中毒について2

さっきの記事のつづき

中毒というのはすごいエネルギーだと思われている。何かに対する激しい情熱が人を突き動かすと思われている。

と書いたけれど、思っていたのは私で、長い間、この中毒的な力こそ必要だと思っていた。

中毒的な力は偉大で、私にさまざまなことを可能にしてくれる大切なもの、創造性の源だという大いなる勘違いをしていた。

何年も前からその存在は知っていた思考停止を、なぜかわからないけれど実践してみると、いろいろなメッセージがリンクしていることに気づく。

インナーゲームのセルフ2に任せることも、ガンガジにパパジが言った「やめる」ということも、ユーフィーリングの「何もしない」も。トランサーフィンも振り子に捕まりたくなければ、からっぽにしておけ、と言っていた。ほかにもたくさんの人が言っていたと思う。(もちろんディティールはそれぞれ違うのだけれど)

自然の力は偉大で、そのままにしておくと種は大きな木に成長する。

そこに何か駆り立てるような焦燥とか、達成への執着のようなものは必要ない。あったら面倒なことになる。

 

ところで中毒は創造しないといったけれど、「それでもいい、そこにはかけがえのない楽しみがあるから」と思うかもしれない。

でも中毒しなくても楽しいものは楽しいようだ。むしろ、焦燥がないだけリラックスして、そのものの本来の魅力を楽しめる。

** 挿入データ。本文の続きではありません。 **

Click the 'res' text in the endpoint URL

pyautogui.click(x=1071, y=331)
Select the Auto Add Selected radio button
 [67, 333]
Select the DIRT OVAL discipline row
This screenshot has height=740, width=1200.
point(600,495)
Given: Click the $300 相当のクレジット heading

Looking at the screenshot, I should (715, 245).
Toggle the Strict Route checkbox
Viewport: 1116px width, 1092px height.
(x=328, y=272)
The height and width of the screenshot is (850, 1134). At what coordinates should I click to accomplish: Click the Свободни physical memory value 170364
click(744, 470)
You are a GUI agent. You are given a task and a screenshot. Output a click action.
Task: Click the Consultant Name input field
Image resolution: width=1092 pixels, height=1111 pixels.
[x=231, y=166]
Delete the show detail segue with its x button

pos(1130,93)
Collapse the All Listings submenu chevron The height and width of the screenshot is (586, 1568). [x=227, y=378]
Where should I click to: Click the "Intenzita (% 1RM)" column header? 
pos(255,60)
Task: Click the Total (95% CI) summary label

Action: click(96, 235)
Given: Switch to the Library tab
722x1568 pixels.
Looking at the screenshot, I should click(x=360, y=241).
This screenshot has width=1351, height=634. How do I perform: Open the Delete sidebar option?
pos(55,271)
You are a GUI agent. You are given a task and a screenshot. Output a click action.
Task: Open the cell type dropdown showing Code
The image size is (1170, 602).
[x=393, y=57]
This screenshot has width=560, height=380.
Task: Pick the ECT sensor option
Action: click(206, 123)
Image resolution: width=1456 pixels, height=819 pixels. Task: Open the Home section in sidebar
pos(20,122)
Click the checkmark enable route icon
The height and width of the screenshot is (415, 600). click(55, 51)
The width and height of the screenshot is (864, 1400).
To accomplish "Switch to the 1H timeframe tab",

砂糖を食べ過ぎると、もっと甘いものが欲しくなるけれど、砂糖の中毒になっていなければカカオ88%のリンツのチョコレートのおいしさがよくわかるということだ。中毒するのをやめれば隔てていたガラスが取れてその魅力がすっと入ってくるだろう(そのとき人間を依存症にするためだけに作られたものは楽しめなくなるだろう)。